# PROVIDED PASSAGE:
**********

Short polling returns immediately even with no messages, wasting requests. Use long polling:

// SHORT POLLING (default, wasteful)
// WaitTimeSeconds = 0 — returns immediately if no messages
const response = await sqs.send(new ReceiveMessageCommand({
  QueueUrl: QUEUE_URL,
  WaitTimeSeconds: 0,  // Returns instantly
}));

// LONG POLLING (recommended)
// WaitTimeSeconds = 1-20 — waits up to N seconds for messages
const response = await sqs.send(new ReceiveMessageCommand({
  QueueUrl: QUEUE_URL,
  WaitTimeSeconds: 20,  // Wait up to 20 seconds
  MaxNumberOfMessages: 10,
}));

Continuous polling loop:

async function startConsumer() {
  console.log('Consumer started');

  while (true) {
    try {
      const response = await sqs.send(new ReceiveMessageCommand({
        QueueUrl: QUEUE_URL,
        WaitTimeSeconds: 20,
        MaxNumberOfMessages: 10,
      }));

      if (response.Messages && response.Messages.length > 0) {
        await Promise.all(response.Messages.map(processAndDelete));
      }
    } catch (error) {
      console.error('Poll error:', error);
      await new Promise(r => setTimeout(r, 5000));  // Back off on error
    }
  }
}

async function processAndDelete(message) {
  try {
    await processMessage(JSON.parse(message.Body));
    await sqs.send(new DeleteMessageCommand({
      QueueUrl: QUEUE_URL,
      ReceiptHandle: message.ReceiptHandle,
    }));
  } catch (error) {
    console.error(`Failed to process message ${message.MessageId}:`, error);
    // Message becomes visible again after VisibilityTimeout
  }
}

Fix 3: Configure Dead Letter Queue Properly

A DLQ captures messages that fail processing repeatedly:

// AWS CDK — proper DLQ setup
const dlq = new sqs.Queue(this, 'MyDLQ', {
  queueName: 'my-queue-dlq',
  retentionPeriod: Duration.days(14),  // Keep failed messages 14 days for analysis
});

const mainQueue = new sqs.Queue(this, 'MyQueue', {
  queueName: 'my-queue',
  visibilityTimeout: Duration.minutes(5),
  deadLetterQueue: {
    queue: dlq,
    maxReceiveCount: 3,  // After 3 failed attempts, move to DLQ
  },
});

# Terraform — DLQ configuration
resource "aws_sqs_queue" "dlq" {
  name                      = "my-queue-dlq"

**********

# AIM OF THE EXERCISE:
Echo everything in the SQS polling text from "Short polling returns" down to "LONG POLLING (recommended)", unchanged. The entries that come next are separate material and have no connection to the SQS polling text.

# DATASET ENTRIES:

**********

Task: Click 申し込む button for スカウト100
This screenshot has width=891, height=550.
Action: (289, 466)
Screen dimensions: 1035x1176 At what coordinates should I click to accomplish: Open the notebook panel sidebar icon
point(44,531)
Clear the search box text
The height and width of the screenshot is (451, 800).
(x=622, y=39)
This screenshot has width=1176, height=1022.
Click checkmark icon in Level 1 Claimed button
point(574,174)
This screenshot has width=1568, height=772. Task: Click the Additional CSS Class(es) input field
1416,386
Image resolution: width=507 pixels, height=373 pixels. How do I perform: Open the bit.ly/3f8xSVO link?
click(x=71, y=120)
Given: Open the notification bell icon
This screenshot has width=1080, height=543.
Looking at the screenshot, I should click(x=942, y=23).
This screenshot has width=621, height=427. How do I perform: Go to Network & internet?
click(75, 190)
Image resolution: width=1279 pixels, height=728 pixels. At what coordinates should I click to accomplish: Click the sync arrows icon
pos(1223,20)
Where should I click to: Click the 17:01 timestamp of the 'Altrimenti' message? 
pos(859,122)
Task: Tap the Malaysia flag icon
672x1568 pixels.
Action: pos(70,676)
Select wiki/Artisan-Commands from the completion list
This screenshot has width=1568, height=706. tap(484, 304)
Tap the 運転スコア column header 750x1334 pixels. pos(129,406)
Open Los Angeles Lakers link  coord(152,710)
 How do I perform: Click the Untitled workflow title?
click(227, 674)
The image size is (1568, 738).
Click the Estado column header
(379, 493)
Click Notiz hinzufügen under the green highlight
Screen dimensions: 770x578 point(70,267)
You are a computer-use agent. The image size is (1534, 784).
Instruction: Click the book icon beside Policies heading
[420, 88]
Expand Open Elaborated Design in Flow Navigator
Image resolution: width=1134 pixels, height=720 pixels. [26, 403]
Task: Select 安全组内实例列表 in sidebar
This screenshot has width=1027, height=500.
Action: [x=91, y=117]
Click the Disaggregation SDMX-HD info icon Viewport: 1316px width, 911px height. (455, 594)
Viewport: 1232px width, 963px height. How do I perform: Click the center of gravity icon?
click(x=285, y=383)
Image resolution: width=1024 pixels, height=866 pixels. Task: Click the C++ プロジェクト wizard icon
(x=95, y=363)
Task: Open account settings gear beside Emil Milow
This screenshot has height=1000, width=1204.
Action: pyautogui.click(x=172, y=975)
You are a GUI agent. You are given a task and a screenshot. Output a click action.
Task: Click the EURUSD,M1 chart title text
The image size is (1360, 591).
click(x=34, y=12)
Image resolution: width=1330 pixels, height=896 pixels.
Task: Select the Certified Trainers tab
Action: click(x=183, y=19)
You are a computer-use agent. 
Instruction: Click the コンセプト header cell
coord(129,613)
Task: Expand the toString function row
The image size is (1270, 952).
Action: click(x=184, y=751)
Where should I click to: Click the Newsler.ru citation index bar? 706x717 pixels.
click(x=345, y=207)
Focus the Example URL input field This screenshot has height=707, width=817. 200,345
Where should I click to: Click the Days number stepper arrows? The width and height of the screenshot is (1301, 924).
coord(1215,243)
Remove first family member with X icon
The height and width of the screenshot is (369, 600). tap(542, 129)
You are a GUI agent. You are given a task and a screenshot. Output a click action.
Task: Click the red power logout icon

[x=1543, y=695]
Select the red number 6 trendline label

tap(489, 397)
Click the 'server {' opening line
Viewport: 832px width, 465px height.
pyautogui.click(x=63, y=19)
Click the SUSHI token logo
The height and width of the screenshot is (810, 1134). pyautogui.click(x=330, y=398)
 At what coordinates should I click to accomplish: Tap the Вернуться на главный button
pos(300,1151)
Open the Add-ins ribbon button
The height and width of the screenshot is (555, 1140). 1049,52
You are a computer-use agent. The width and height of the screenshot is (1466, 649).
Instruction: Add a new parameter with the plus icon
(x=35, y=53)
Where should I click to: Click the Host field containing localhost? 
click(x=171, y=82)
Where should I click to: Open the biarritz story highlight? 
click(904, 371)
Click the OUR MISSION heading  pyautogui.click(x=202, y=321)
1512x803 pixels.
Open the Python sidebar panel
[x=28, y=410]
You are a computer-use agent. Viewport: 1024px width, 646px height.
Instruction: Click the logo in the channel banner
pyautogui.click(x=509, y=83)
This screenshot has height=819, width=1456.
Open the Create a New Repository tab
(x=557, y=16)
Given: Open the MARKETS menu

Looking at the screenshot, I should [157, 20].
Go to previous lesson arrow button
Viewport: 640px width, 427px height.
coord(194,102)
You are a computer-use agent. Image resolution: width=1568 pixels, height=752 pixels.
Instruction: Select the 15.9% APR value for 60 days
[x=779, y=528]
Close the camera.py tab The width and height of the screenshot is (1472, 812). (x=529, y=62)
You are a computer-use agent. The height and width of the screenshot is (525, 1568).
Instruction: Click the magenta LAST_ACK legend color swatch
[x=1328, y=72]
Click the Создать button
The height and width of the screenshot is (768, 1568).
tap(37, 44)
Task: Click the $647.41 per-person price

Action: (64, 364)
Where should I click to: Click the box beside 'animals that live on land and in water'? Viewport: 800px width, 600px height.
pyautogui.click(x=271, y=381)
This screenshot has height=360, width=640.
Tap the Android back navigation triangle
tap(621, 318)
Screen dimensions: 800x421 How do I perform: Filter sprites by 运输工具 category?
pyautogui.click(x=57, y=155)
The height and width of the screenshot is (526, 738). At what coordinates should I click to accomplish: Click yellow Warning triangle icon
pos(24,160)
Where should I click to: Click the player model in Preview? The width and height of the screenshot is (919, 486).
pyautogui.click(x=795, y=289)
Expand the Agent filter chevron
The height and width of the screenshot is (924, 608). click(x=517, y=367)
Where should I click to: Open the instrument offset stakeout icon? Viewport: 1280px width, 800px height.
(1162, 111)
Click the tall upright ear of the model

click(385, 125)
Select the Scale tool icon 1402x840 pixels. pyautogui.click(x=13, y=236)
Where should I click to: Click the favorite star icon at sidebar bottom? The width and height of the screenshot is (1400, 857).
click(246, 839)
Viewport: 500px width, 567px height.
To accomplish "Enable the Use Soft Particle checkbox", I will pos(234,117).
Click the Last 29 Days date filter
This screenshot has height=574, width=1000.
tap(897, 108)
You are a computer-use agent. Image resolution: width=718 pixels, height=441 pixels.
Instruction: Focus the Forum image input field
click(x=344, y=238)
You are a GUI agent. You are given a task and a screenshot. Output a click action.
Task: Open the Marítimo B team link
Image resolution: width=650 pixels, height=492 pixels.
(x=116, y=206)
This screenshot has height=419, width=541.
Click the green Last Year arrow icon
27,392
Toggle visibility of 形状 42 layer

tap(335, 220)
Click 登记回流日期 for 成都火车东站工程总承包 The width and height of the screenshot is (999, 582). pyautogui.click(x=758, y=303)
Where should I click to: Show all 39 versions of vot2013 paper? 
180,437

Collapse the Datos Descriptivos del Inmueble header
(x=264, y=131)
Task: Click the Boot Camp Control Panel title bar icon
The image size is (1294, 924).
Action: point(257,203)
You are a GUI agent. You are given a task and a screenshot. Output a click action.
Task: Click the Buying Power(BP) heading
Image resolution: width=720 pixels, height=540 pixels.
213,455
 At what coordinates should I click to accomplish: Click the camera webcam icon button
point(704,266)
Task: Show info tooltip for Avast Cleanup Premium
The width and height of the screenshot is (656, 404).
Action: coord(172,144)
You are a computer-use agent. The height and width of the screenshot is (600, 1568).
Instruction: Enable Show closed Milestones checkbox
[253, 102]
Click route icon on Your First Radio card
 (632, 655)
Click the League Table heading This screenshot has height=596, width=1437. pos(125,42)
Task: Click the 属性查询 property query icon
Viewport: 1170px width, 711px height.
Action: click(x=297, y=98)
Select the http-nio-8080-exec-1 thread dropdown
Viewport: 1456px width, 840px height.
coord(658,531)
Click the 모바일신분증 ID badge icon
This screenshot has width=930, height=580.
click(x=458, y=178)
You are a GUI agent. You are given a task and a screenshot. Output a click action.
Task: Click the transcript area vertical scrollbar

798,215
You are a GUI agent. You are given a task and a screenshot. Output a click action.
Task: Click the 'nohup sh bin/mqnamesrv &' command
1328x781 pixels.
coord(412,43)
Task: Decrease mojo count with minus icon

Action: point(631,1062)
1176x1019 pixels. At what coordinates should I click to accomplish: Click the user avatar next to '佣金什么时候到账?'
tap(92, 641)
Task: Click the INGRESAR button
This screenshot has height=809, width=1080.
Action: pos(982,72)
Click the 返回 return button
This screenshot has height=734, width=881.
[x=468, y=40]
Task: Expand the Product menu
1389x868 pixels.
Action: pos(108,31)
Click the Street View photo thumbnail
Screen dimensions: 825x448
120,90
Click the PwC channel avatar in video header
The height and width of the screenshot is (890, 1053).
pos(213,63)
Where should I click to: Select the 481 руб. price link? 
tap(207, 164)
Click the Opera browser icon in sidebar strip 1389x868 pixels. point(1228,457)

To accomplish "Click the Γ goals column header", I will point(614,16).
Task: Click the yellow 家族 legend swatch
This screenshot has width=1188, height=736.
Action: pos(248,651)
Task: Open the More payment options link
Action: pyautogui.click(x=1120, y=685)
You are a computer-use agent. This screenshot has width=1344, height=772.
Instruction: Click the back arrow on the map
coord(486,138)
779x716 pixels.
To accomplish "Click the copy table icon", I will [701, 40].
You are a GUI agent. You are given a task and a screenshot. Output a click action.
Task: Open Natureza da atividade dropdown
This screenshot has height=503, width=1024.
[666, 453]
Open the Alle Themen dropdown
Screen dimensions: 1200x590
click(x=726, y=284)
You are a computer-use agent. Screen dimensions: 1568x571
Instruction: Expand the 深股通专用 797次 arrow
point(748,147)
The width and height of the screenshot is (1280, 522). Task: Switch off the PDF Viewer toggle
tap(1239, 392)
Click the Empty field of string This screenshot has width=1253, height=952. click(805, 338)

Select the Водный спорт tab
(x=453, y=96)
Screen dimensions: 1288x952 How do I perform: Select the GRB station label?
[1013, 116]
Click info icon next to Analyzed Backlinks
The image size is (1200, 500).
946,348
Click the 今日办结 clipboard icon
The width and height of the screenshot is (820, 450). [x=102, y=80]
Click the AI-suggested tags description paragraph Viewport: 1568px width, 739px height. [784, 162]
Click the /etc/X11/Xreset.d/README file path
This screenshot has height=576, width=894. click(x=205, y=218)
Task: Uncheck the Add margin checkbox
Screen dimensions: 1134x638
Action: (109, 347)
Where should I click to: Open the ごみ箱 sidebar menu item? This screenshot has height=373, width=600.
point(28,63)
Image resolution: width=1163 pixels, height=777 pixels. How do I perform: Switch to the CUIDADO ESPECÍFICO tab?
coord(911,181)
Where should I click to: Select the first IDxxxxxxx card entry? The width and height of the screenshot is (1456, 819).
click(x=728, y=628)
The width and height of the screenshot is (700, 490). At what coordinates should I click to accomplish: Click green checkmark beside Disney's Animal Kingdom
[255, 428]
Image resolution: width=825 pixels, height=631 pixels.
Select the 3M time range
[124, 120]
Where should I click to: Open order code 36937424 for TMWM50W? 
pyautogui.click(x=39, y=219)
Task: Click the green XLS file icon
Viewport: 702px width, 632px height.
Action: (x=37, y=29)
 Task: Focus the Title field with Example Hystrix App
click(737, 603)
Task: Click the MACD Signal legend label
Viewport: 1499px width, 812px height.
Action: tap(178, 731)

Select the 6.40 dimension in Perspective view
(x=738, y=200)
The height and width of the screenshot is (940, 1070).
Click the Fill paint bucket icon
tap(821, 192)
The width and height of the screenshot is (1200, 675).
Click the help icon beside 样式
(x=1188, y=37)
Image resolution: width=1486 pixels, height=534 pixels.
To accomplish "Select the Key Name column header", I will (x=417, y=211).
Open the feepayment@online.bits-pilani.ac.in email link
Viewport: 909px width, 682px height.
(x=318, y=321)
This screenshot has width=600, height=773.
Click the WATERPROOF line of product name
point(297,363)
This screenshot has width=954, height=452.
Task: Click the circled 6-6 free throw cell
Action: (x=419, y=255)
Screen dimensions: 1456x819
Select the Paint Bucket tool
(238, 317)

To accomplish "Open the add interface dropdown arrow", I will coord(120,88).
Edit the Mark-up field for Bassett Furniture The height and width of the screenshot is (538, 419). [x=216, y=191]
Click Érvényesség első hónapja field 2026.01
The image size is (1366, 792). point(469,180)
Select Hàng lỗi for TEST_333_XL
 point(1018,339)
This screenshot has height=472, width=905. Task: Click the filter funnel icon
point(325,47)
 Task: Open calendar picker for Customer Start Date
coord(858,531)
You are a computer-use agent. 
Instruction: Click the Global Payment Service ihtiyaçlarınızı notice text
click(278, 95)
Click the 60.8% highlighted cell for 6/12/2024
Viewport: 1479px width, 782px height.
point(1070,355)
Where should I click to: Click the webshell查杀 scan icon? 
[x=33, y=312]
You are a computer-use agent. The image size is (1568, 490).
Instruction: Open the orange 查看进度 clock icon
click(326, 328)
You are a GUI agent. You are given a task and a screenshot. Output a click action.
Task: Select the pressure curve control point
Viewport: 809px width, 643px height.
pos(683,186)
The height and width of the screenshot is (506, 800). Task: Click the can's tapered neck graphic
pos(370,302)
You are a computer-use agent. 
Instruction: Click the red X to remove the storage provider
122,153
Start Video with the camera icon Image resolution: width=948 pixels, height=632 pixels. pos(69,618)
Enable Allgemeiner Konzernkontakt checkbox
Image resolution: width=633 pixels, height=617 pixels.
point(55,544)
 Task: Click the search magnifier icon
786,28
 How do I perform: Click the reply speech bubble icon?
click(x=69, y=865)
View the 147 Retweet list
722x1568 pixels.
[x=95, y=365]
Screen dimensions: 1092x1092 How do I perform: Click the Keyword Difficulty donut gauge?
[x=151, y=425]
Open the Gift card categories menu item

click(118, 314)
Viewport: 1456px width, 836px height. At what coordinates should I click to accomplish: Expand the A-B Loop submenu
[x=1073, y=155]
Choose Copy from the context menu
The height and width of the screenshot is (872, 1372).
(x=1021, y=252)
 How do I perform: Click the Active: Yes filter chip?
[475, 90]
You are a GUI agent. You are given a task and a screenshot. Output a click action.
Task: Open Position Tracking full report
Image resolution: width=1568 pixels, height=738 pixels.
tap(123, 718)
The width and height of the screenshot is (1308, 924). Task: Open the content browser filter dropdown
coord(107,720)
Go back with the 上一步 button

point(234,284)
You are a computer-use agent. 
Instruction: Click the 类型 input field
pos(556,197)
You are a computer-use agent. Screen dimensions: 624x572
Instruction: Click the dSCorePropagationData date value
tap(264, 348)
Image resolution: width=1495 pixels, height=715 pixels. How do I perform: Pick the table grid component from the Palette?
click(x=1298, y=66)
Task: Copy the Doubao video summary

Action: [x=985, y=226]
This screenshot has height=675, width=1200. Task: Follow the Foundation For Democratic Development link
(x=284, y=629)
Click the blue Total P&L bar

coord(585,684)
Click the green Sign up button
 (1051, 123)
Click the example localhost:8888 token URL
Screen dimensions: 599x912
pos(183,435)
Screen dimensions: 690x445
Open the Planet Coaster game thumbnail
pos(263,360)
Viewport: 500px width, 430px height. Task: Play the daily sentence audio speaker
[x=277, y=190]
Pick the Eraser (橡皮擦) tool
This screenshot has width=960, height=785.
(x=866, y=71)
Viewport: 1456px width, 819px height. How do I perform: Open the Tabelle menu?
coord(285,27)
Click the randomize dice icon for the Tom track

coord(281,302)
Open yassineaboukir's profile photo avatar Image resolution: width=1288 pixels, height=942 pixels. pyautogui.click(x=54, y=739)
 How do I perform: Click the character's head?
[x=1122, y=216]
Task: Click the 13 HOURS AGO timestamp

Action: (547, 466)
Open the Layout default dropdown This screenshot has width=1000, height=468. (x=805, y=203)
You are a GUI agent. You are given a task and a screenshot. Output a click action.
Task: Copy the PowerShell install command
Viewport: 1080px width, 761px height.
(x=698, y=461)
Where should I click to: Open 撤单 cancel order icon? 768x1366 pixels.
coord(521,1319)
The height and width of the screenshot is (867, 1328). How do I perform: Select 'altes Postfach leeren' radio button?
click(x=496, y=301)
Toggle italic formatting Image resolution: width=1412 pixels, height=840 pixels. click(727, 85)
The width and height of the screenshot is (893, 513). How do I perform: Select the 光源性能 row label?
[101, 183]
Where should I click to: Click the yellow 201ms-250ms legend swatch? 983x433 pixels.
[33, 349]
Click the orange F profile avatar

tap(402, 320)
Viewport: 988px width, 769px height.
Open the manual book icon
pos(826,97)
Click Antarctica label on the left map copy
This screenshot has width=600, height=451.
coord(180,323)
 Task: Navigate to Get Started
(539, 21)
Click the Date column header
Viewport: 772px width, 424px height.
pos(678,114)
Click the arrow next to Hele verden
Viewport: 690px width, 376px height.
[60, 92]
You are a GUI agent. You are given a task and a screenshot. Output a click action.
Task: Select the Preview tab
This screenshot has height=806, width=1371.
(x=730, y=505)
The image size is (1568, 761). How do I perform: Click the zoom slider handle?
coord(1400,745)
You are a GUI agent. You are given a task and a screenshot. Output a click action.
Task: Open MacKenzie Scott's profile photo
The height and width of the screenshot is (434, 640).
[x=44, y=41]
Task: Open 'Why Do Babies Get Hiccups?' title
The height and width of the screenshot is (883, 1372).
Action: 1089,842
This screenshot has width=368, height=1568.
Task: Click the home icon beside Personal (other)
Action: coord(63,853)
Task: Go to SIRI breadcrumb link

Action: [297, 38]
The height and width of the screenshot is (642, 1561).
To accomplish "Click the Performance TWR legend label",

**********

# WRITTEN SOLUTION:
Short polling returns immediately even with no messages, wasting requests. Use long polling:

// SHORT POLLING (default, wasteful)
// WaitTimeSeconds = 0 — returns immediately if no messages
const response = await sqs.send(new ReceiveMessageCommand({
  QueueUrl: QUEUE_URL,
  WaitTimeSeconds: 0,  // Returns instantly
}));

// LONG POLLING (recommended)